What you will do: Exactly reproduce the entries, dropping any pictures from your copy.

BEGIN Exercise input

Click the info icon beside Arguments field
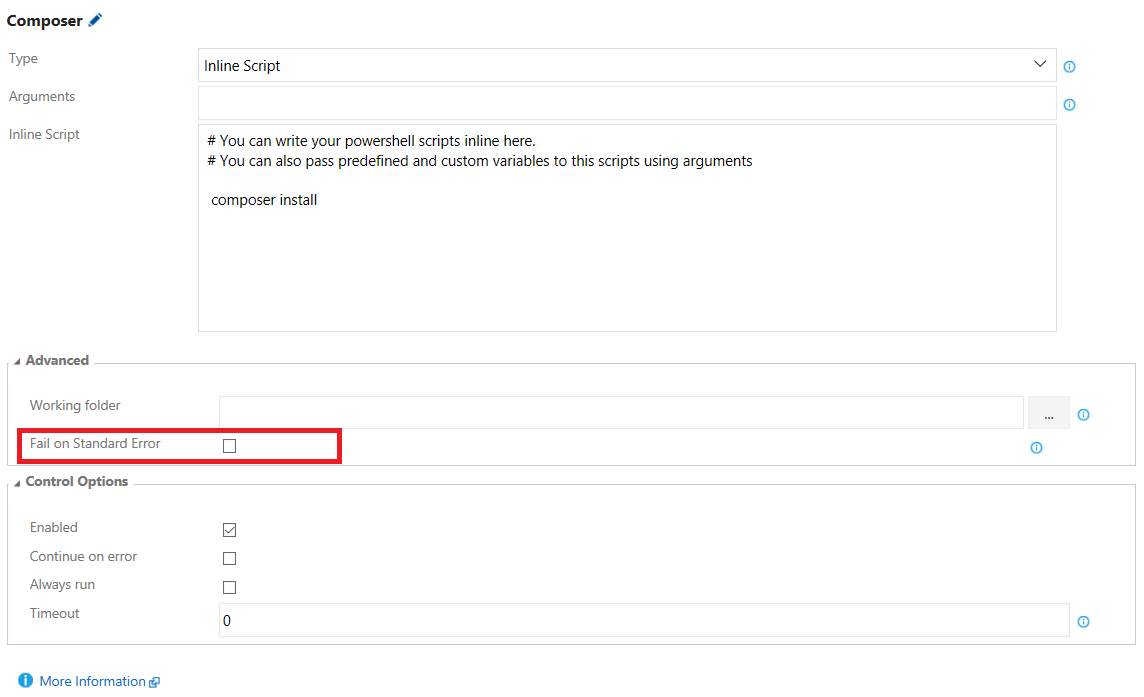The width and height of the screenshot is (1144, 697). click(x=1069, y=105)
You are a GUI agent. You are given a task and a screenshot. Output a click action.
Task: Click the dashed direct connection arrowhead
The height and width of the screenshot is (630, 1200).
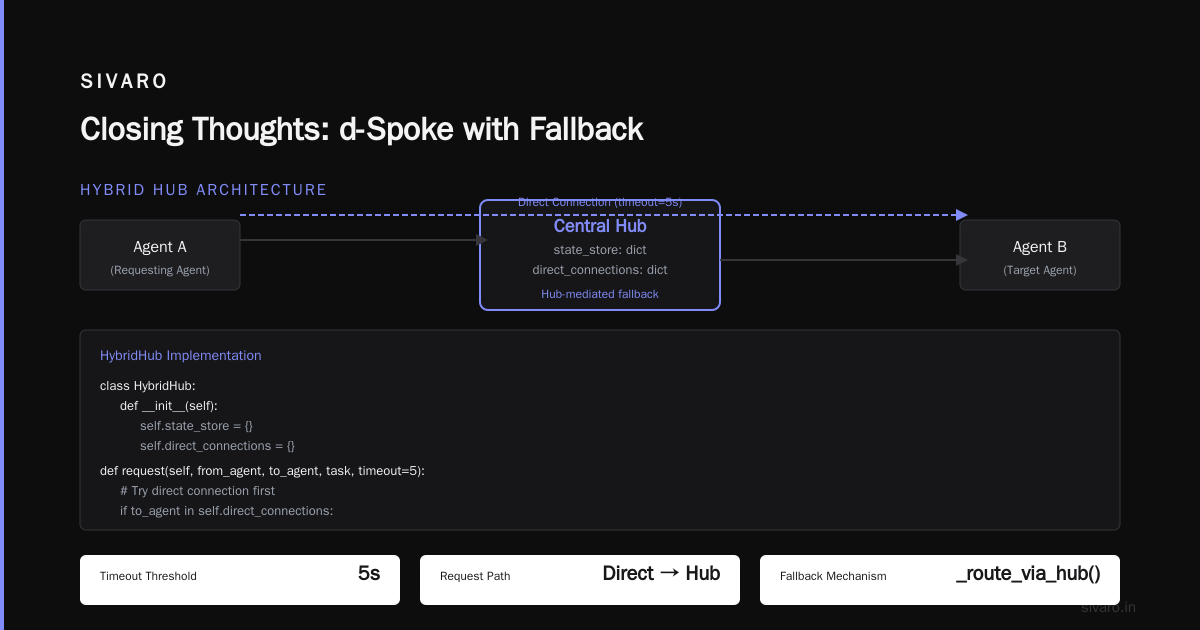[x=962, y=215]
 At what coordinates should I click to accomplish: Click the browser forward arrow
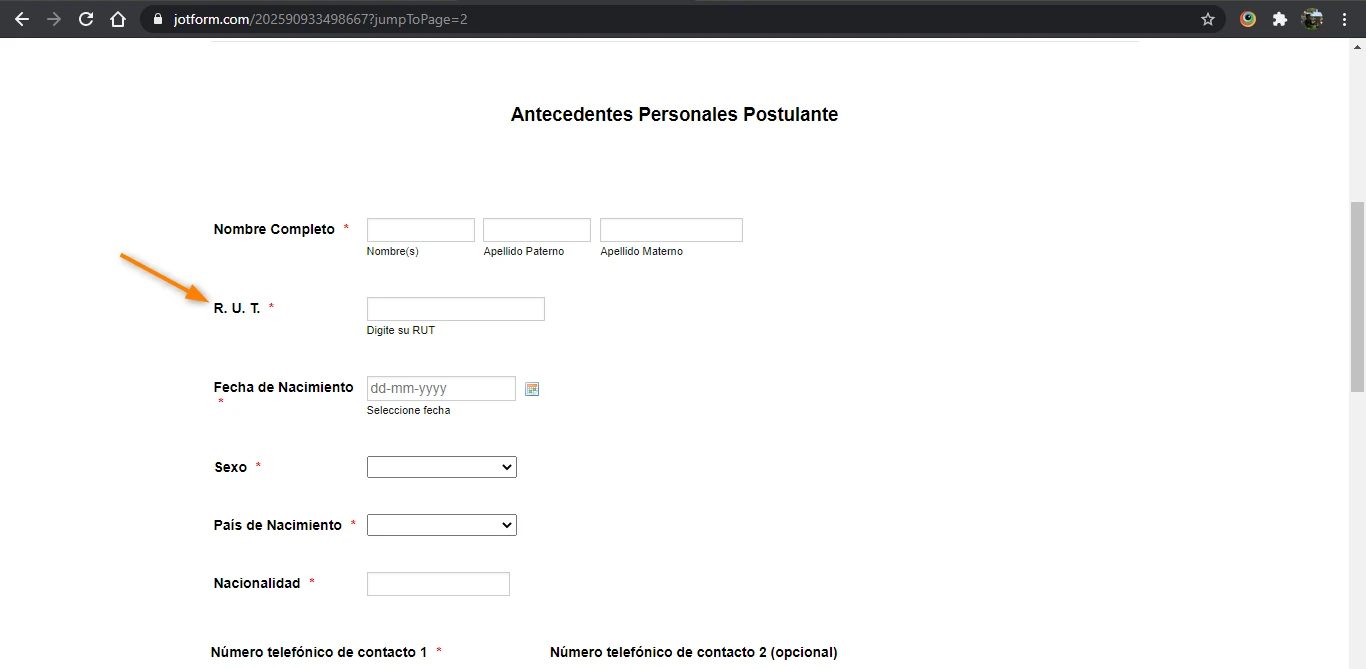click(54, 19)
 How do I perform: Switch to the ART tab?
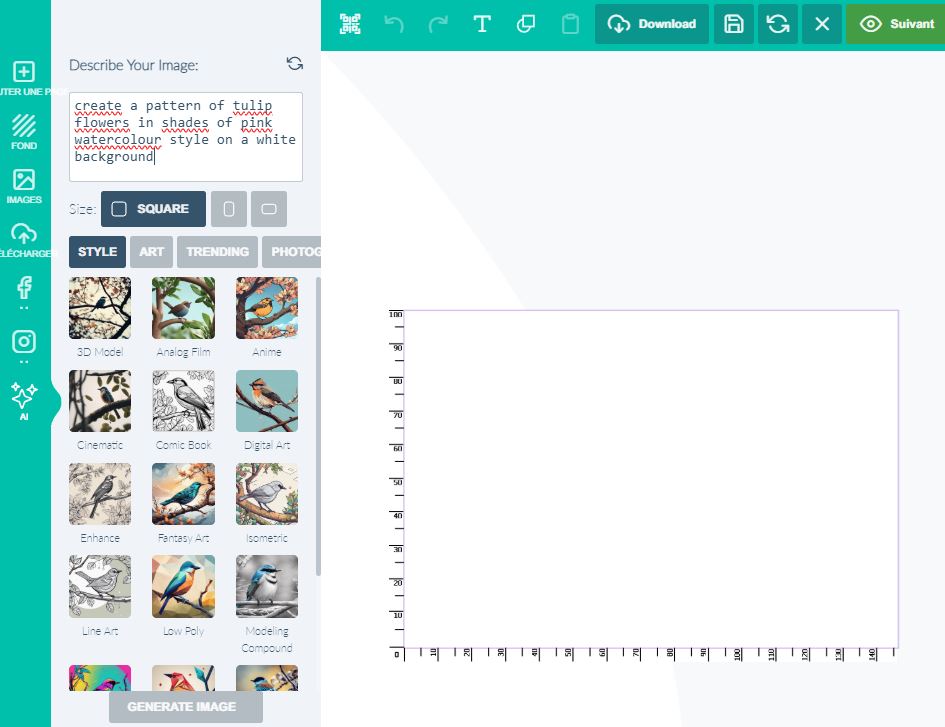[x=151, y=252]
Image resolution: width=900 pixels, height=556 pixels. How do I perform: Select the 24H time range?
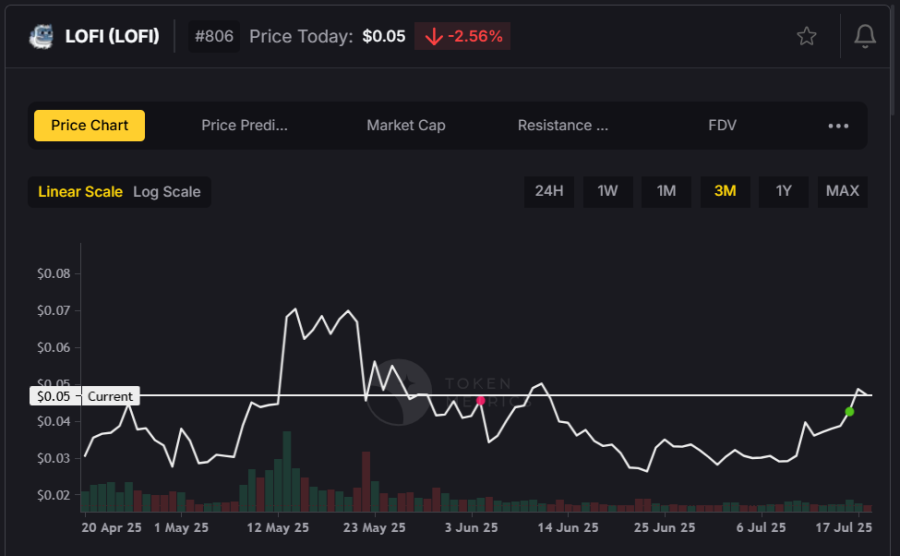point(549,191)
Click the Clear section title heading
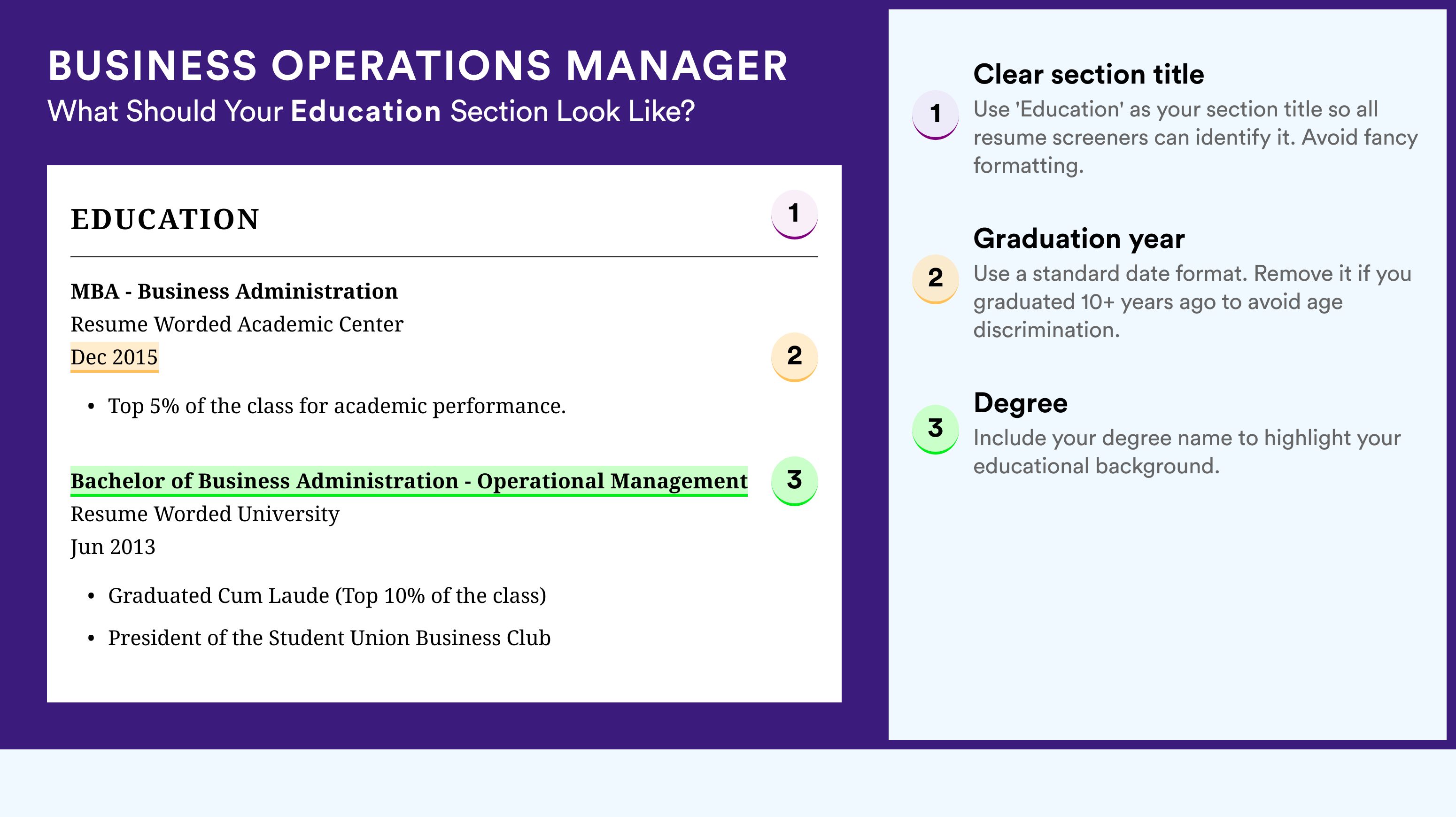This screenshot has height=817, width=1456. point(1089,74)
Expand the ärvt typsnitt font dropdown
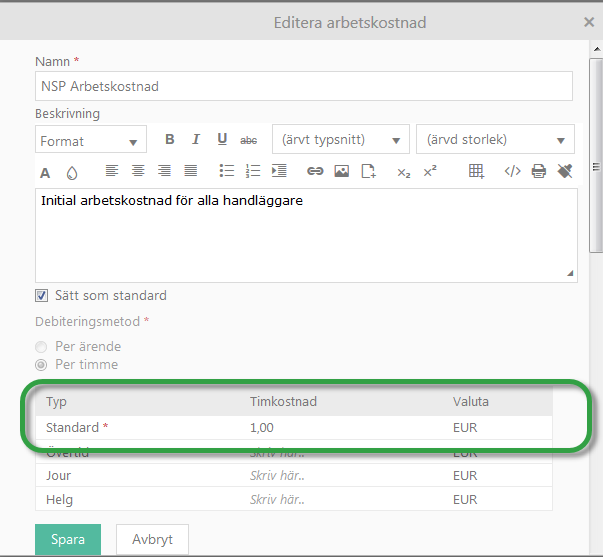Viewport: 603px width, 557px height. click(x=341, y=140)
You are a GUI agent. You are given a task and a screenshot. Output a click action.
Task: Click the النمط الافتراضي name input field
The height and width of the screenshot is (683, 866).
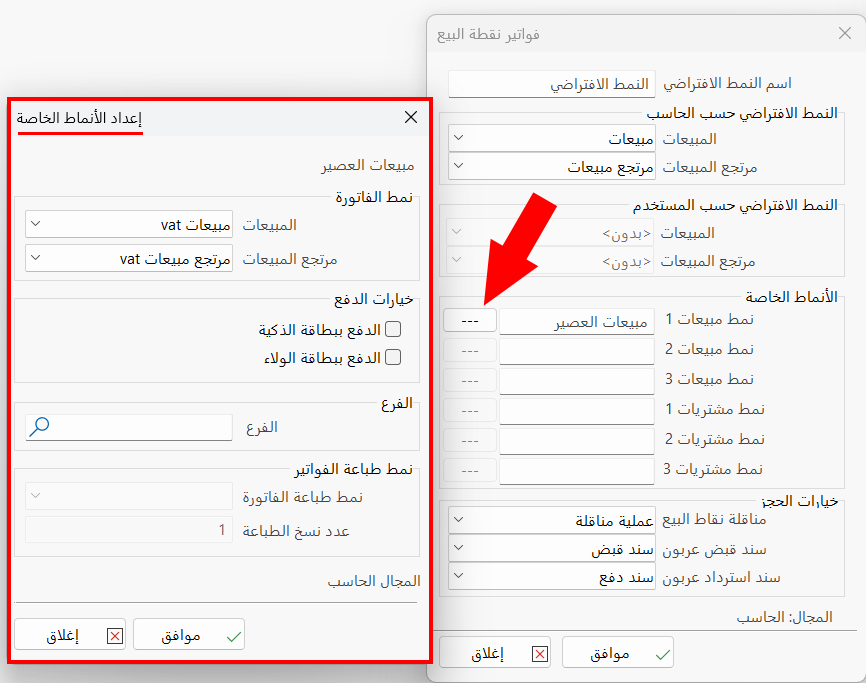click(551, 84)
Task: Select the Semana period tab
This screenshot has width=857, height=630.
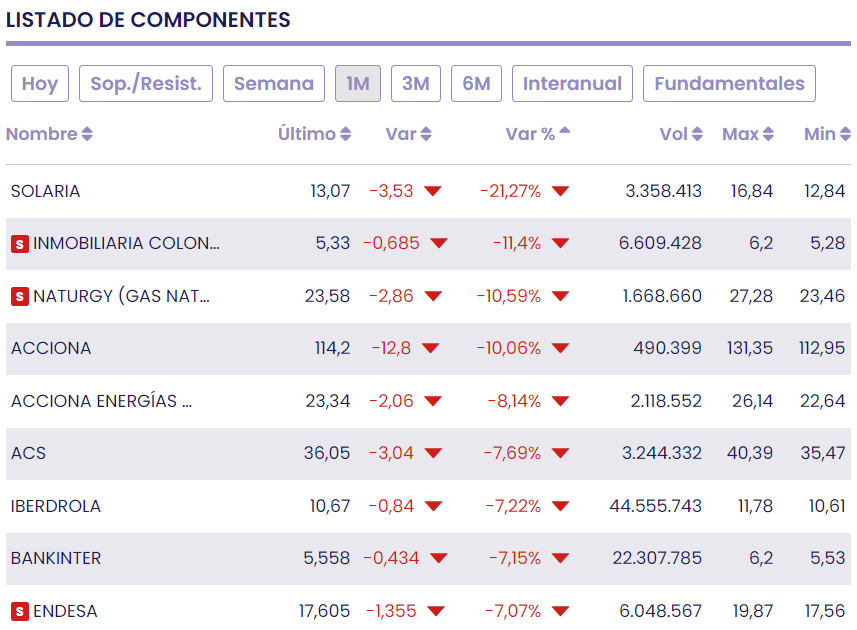Action: click(274, 84)
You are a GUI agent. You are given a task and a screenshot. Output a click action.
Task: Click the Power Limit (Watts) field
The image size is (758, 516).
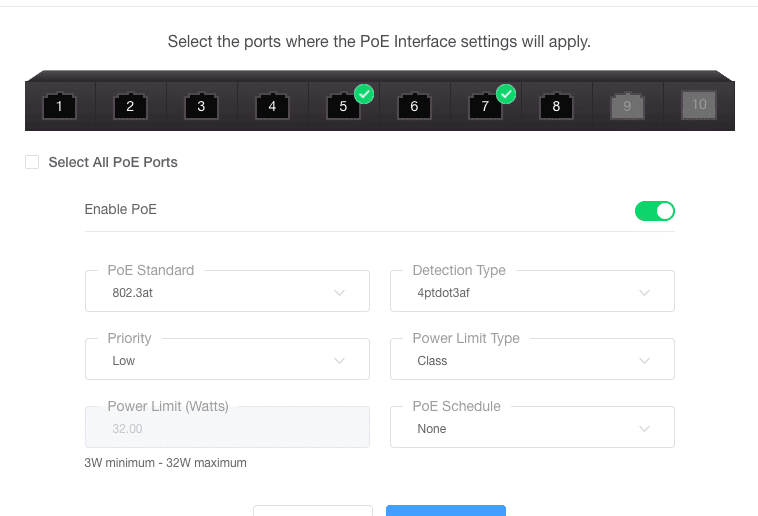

END Exercise input

Written solution:
Click the info icon beside Arguments field
The width and height of the screenshot is (1144, 697). click(x=1069, y=105)
You are a GUI agent. You are given a task and a screenshot. Output a click action.
Task: Click the dashed direct connection arrowhead
The height and width of the screenshot is (630, 1200).
[x=962, y=215]
 At what coordinates should I click to accomplish: Click the browser forward arrow
click(54, 19)
 How do I perform: Switch to the ART tab?
[x=151, y=252]
Image resolution: width=900 pixels, height=556 pixels. How do I perform: Select the 24H time range?
point(549,191)
Click the Clear section title heading
This screenshot has height=817, width=1456. point(1089,74)
Expand the ärvt typsnitt font dropdown
Viewport: 603px width, 557px height. click(x=341, y=140)
You are a GUI agent. You are given a task and a screenshot. Output a click action.
Task: Click the النمط الافتراضي name input field
The height and width of the screenshot is (683, 866).
click(551, 84)
Task: Select the Semana period tab
This screenshot has width=857, height=630.
Action: click(274, 84)
You are a GUI agent. You are given a task and a screenshot. Output a click action.
Task: Click the Power Limit (Watts) field
The image size is (758, 516).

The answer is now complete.